The (not so) Bad – We’re doing a great job! Here’s what we could do a little bit better…

  • We definitely need to better prepare to use technology! In the picture below, you’ll see me frantically setting up a projector and a speaker, which kind of worked but also weren’t great. We could do so much better if we plan better, prepare better, and frontload some of the work!
  • I need to better interact with individual students on a personal level. What are Jamar’s interests? Does Sophia have any siblings? Does Isaac speak any other languages?

The (ehh a little bit) Ugly – AKA Sam’s ugly stressed face

  • I want us to do more to connect daily activities to our anchoring phenomenon and to our “action that matters.” I’m stressed that students don’t know why we’re doing what we’re doing. What can we do to better help them make those connections?
  • We need to make sure students are driving the investigation and the conclusions we’re drawing. I worry that some activities we do give them the answers too much. How can we avoid doing that moving forward?
  • Let’s use some of the things we’ve learned in class to facilitate the type of learning I’m talking about! These tools exist to make our lives easier! Let’s model anchoring phenomenon by drawing, let’s make activity summary tables, let’s actively hypothesize and draw our hypotheses!

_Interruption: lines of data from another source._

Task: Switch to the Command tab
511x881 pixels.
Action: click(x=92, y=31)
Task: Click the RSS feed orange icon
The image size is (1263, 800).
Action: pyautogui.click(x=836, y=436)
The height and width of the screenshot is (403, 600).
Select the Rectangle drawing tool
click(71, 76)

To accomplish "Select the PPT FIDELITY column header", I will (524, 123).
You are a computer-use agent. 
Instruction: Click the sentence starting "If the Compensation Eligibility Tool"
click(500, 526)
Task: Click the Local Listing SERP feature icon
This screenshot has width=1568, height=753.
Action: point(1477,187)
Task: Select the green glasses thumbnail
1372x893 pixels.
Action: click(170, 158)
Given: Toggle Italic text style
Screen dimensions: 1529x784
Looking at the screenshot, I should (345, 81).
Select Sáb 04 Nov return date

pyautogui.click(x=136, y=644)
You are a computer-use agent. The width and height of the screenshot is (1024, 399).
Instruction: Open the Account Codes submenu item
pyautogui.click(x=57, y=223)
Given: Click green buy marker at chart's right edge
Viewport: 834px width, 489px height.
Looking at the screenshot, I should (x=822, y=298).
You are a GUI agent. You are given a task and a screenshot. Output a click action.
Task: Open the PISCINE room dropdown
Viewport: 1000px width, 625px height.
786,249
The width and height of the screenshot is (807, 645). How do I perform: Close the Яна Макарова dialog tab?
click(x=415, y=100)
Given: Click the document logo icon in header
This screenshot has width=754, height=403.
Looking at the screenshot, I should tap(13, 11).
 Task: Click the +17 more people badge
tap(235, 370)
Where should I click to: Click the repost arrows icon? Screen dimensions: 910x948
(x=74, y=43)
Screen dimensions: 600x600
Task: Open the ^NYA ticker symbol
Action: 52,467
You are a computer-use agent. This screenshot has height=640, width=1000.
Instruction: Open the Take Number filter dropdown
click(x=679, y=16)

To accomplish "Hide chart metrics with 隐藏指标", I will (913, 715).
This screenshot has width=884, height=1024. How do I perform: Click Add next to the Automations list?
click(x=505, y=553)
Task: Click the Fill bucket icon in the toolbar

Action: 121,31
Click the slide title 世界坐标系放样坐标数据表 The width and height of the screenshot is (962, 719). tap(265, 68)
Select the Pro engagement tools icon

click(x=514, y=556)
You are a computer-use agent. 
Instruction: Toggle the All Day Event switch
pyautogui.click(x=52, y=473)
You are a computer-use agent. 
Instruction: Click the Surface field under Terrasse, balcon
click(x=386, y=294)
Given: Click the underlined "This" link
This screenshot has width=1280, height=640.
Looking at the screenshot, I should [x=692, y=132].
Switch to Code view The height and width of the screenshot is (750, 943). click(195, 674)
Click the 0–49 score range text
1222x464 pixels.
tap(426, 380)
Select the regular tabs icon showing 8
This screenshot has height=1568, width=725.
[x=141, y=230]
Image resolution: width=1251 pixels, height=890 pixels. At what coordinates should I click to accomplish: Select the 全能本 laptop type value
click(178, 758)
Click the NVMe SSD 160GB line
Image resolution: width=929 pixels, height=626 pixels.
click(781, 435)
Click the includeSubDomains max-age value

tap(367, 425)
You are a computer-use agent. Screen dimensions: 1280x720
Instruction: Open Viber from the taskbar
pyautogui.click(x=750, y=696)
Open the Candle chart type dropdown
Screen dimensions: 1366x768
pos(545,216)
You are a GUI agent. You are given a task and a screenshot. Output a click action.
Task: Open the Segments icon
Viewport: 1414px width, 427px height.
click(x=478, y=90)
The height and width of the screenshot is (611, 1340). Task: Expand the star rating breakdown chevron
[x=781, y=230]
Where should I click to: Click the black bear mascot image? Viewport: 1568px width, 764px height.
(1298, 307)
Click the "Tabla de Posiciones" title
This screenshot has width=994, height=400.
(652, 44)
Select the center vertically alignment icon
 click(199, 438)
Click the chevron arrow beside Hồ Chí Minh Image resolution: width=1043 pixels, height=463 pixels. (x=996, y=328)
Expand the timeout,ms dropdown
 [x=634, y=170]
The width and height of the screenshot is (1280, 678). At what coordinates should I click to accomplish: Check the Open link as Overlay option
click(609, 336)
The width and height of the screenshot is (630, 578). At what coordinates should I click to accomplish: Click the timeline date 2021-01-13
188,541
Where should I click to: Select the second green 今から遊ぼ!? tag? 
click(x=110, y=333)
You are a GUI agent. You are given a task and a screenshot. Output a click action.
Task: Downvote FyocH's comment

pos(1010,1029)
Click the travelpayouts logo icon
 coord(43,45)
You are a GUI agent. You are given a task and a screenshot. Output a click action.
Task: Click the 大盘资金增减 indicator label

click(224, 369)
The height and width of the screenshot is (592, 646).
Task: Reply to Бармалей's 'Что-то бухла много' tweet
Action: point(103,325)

I chose a terrible order for this and ended on kind of a negative note… If you’re reading this, go read the happy section again. It’ll make you feel better!

“What is your vortex collision?”

As the Stink Squad gets closer and closer to educational experiences in science investigation that are engaging, authentic, and impactful, I’ve been thinking about the timelines of science. At camp, we have five days (yes, FIVE) to enable students in practicing meaningful science. In labs and other types of investigations in schools and colleges, the timelines of science often range in length from 30 minutes to a few class sessions to a semester. But science research often takes longer than that. For example, the NIH typically funds research projects for four years! Can we create authentic science experiences for students without at least engaging in the idea of prolonged experimentation? What are ways we can help students consider extended investigations? How can we give students the tools to deal with long-term problems? How do we prepare them for the months and years that they might spend with data (or a life experience) that is “almost there?”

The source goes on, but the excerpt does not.